Just when I had about convinced myself the whole thing was an addictive obsession more than a creative project, my stepdaughter Juliana put me in touch with a friend of hers that she said had always dreamed of making the movie of The Fifth Sacred Thing. Philip Wood–known to his friends as Mouse–had been working in film and music production in the Bay Area for many years and was starting his own production company, Yerba Buena films. We met, and I liked his vision for the movie. He actually liked the screenplay. We talked, we negotiated, gradually we began to scheme, and over time and a few more drafts, somehow “He wants to make this movie” shifted to “We’re making this movie.” If I wanted to have some impact on how the movie turns out, I needed to be part of it, and Philip was willing to have me.

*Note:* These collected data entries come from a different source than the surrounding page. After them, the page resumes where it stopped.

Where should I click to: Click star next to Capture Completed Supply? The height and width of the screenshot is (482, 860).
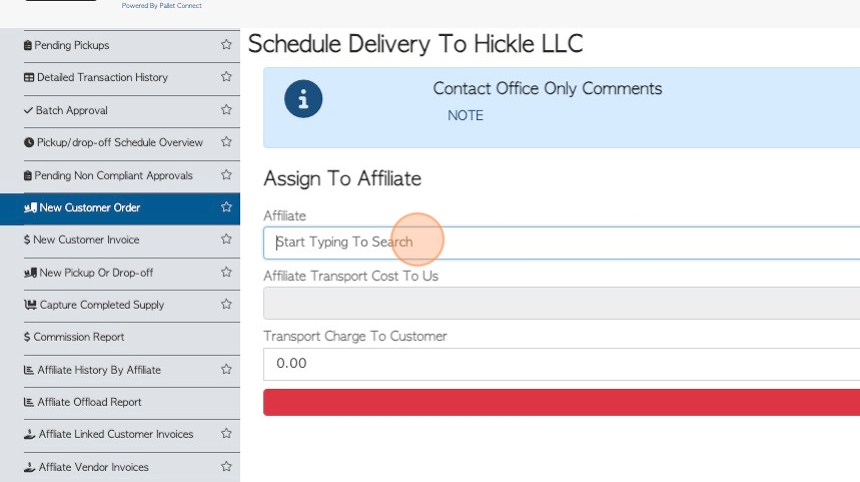226,305
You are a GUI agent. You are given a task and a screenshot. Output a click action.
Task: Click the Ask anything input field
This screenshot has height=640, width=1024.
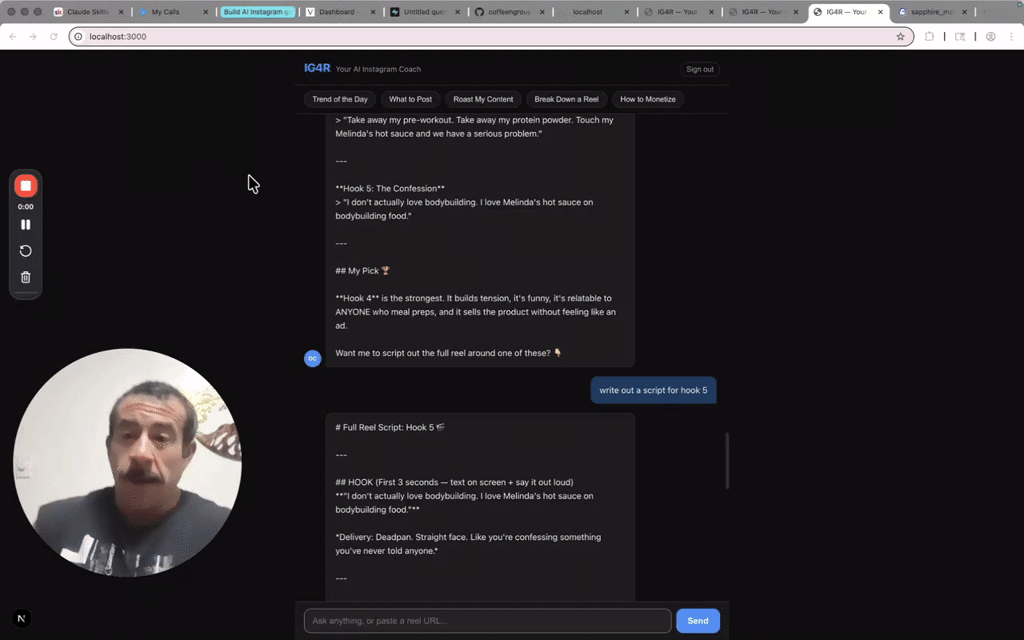tap(487, 620)
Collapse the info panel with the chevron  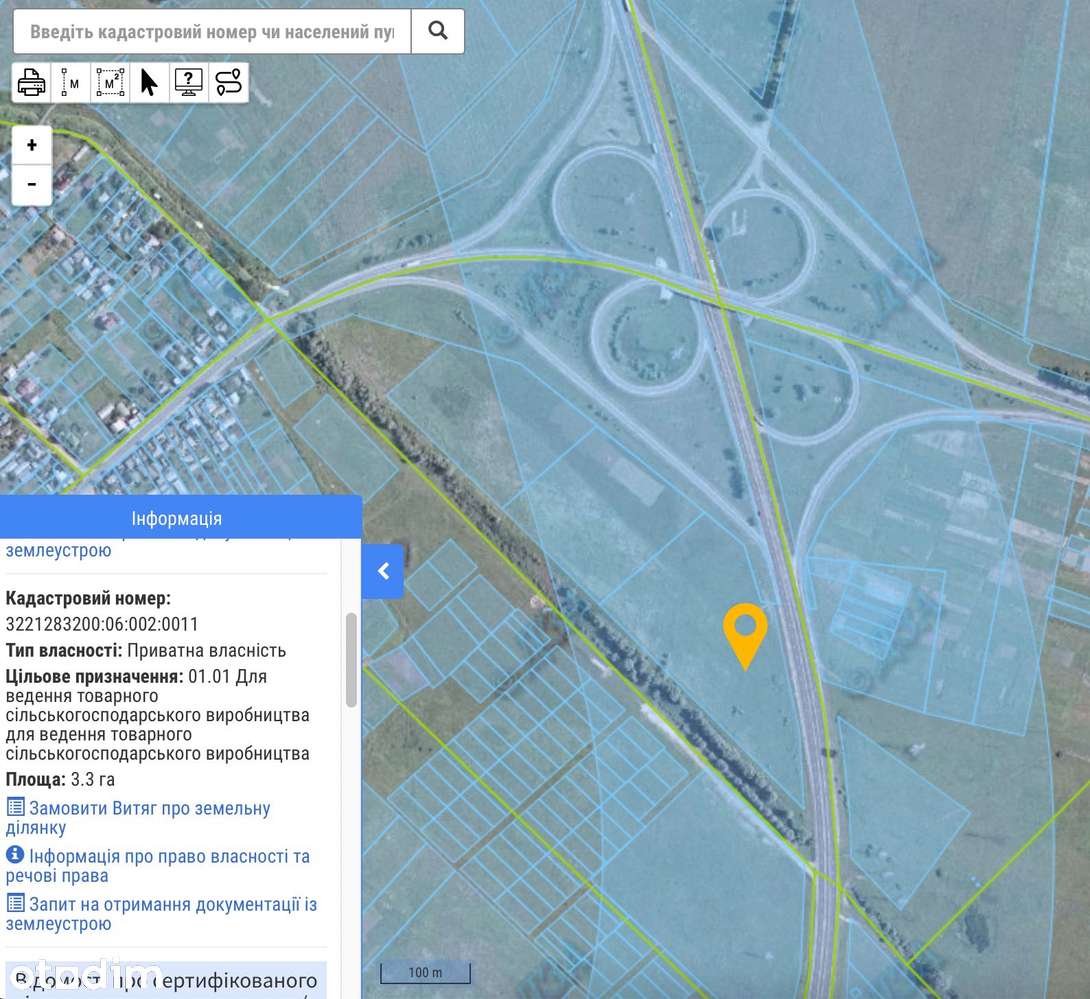(383, 571)

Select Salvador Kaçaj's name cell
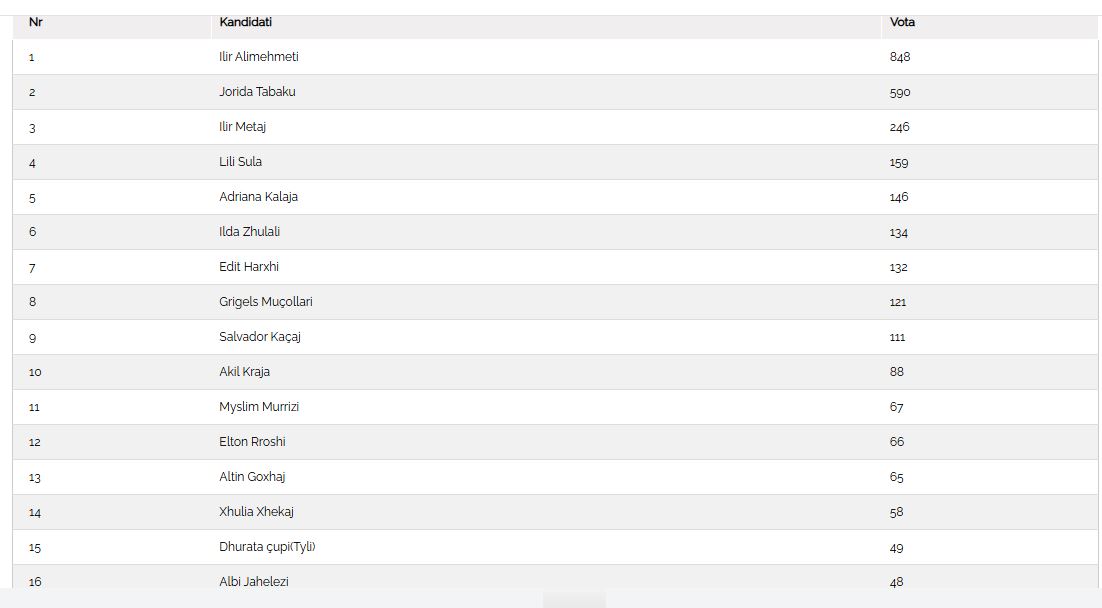coord(260,337)
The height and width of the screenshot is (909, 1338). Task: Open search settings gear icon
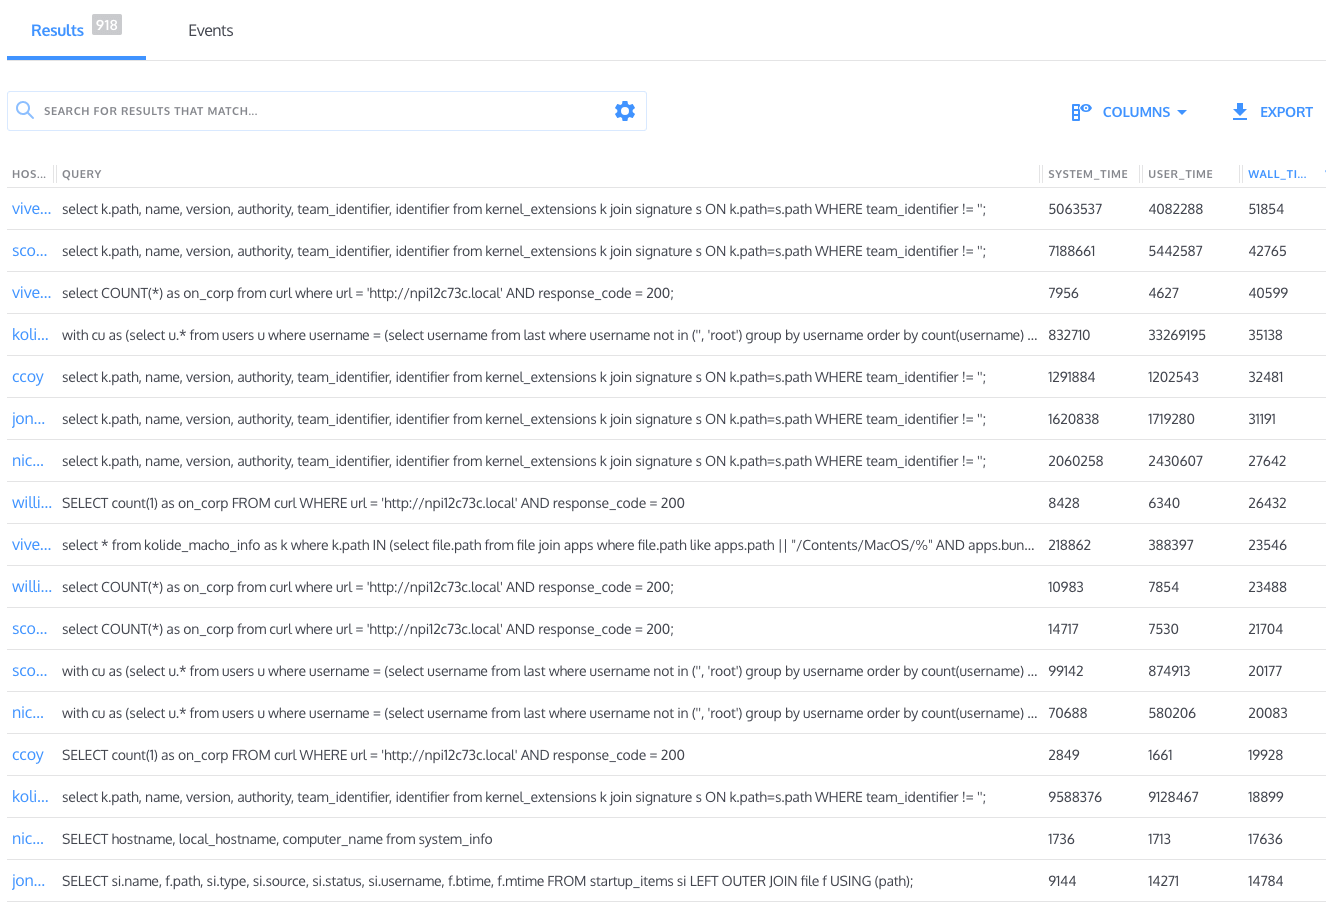point(625,111)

Then, in October, an old friend posted on my blog that he had finally read the book and was possessed by the need to make it into a movie. I knew Paradox Pollack as what I thought of as The Mysterious People in Black who would show up at 3 AM at our New Year’s Eve parties and do contact improv in the attic long after I went to bed. He’s an actor, circus performer and dancer who had moved from Bohemian San Francisco scene and been working in Hollywood doing movement choreography for big, feature films for the last six years, including Star Trek, I Am Legend, and Thor. (We call him The Guy Who Taught the Gods How to Move). <http://www.youtube.com/watch?v=7X98ZM_aQC0>. When he came on board, our pace revved up. Now, besides doing the dull and necessary things like getting legal and financial structures together, we started to get art, costume ideas, visuals to help shape the look of the future. And the movie has begun to generate its own magic—all kinds of amazing, creative, incredible people have said, “Yes, I want to be part of this!” “Use my art”, “Play my music”, “How can I help?”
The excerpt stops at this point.